Zhi Wei, Minturn Jane, Rappaport Eric, Brodeur Garrett, Li Hongzhe
Department of Biostatistics and Epidemiology, New Jersey Institute of Technology, Newark, NJ, USA.
Methods Mol Biol. 2013;972:121-39. doi: 10.1007/978-1-60327-337-4_8.
Multivariate microarray gene expression data are commonly collected to study the genomic responses under ordered conditions such as over increasing/decreasing dose levels or over time during biological processes, where the expression levels of a give gene are expected to be dependent. One important question from such multivariate gene expression experiments is to identify genes that show different expression patterns over treatment dosages or over time; these genes can also point to the pathways that are perturbed during a given biological process. Several empirical Bayes approaches have been developed for identifying the differentially expressed genes in order to account for the parallel structure of the data and to borrow information across all the genes. However, these methods assume that the genes are independent. In this paper, we introduce an alternative empirical Bayes approach for analysis of multivariate gene expression data by assuming a discrete Markov random field (MRF) prior, where the dependency of the differential expression patterns of genes on the networks are modeled by a Markov random field. Simulation studies indicated that the method is quite effective in identifying genes and the modified subnetworks and has higher sensitivity than the commonly used procedures that do not use the pathway information, with similar observed false discovery rates. We applied the proposed methods for analysis of a microarray time course gene expression study of TrkA- and TrkB-transfected neuroblastoma cell lines and identified genes and subnetworks on MAPK, focal adhesion, and prion disease pathways that may explain cell differentiation in TrkA-transfected cell lines.

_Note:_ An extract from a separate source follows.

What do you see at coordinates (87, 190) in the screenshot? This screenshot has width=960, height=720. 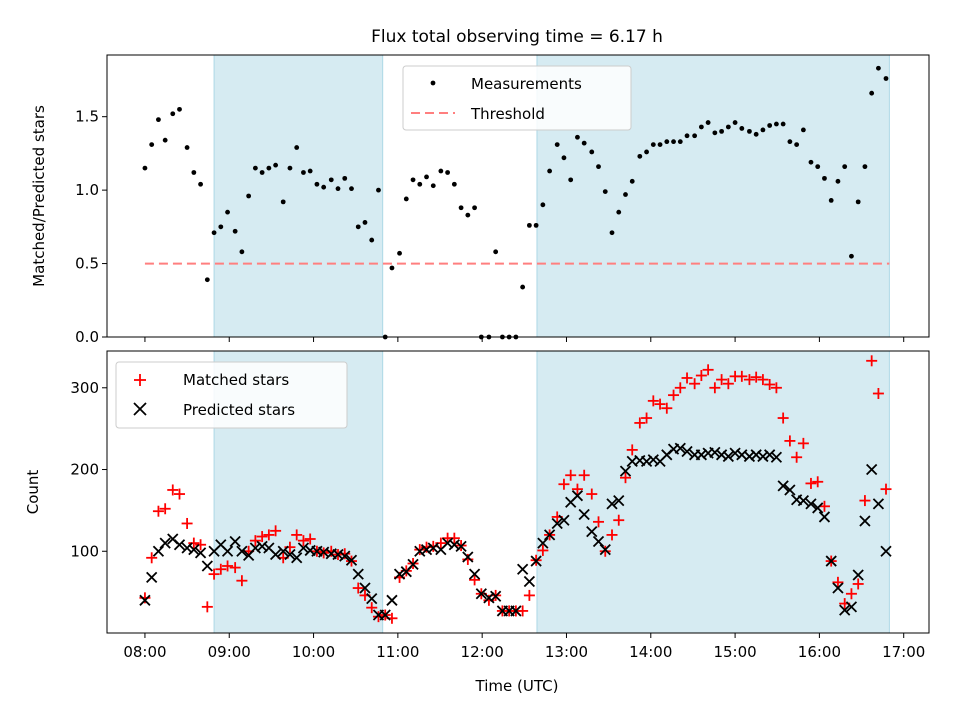 I see `y-tick-label: 1.0` at bounding box center [87, 190].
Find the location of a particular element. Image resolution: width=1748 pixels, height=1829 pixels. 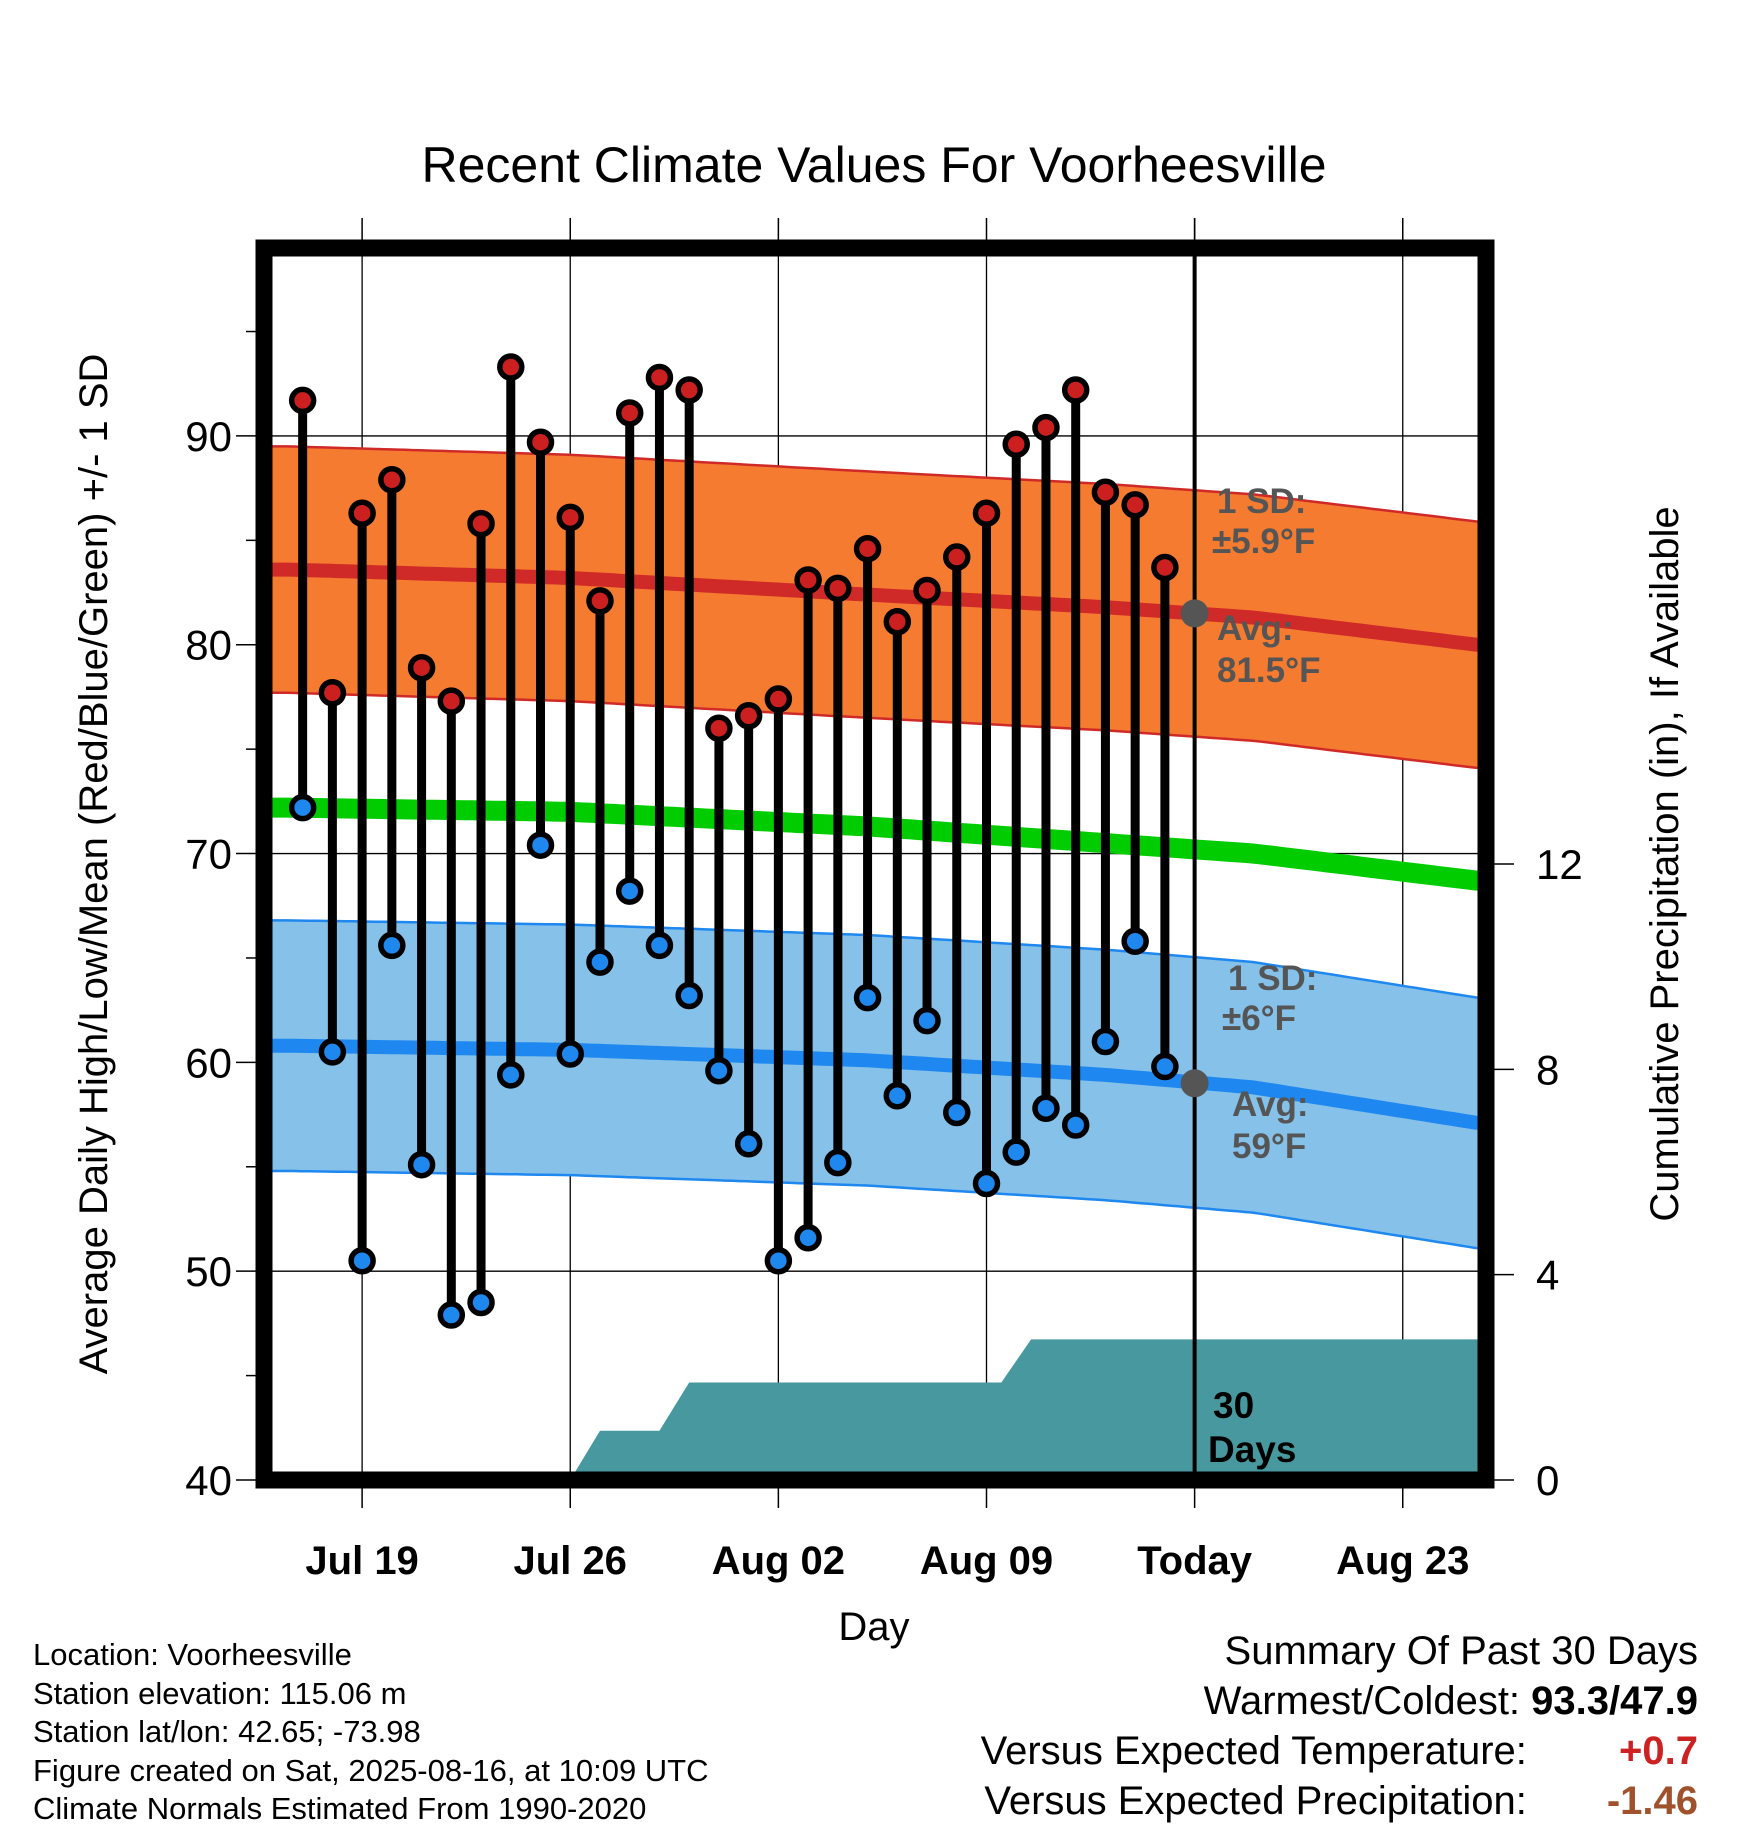

high-band-lower is located at coordinates (874, 730).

多变量微阵列基因表达数据通常是为了研究在有序条件下的基因组反应而收集的,比如在生物过程中剂量水平增加/减少或随时间变化的情况下,其中给定基因的表达水平预计是相关的。这类多变量基因表达实验的一个重要问题是识别在处理剂量或时间上表现出不同表达模式的基因;这些基因也可以指向在给定生物过程中受到干扰的途径。已经开发了几种经验贝叶斯方法来识别差异表达基因,以便考虑数据的平行结构并在所有基因之间借用信息。然而,这些方法假设基因是独立的。在本文中,我们通过假设离散马尔可夫随机场(MRF)先验,引入了一种用于分析多变量基因表达数据的替代经验贝叶斯方法,其中基因差异表达模式在网络上的依赖性由马尔可夫随机场建模。模拟研究表明,该方法在识别基因和修改后的子网方面相当有效,并且比不使用途径信息的常用程序具有更高的灵敏度,同时观察到的错误发现率相似。我们将所提出的方法应用于对TrkA和TrkB转染的神经母细胞瘤细胞系的微阵列时间进程基因表达研究的分析,并确定了可能解释TrkA转染细胞系中细胞分化的丝裂原活化蛋白激酶(MAPK)、粘着斑和朊病毒病途径上的基因和子网。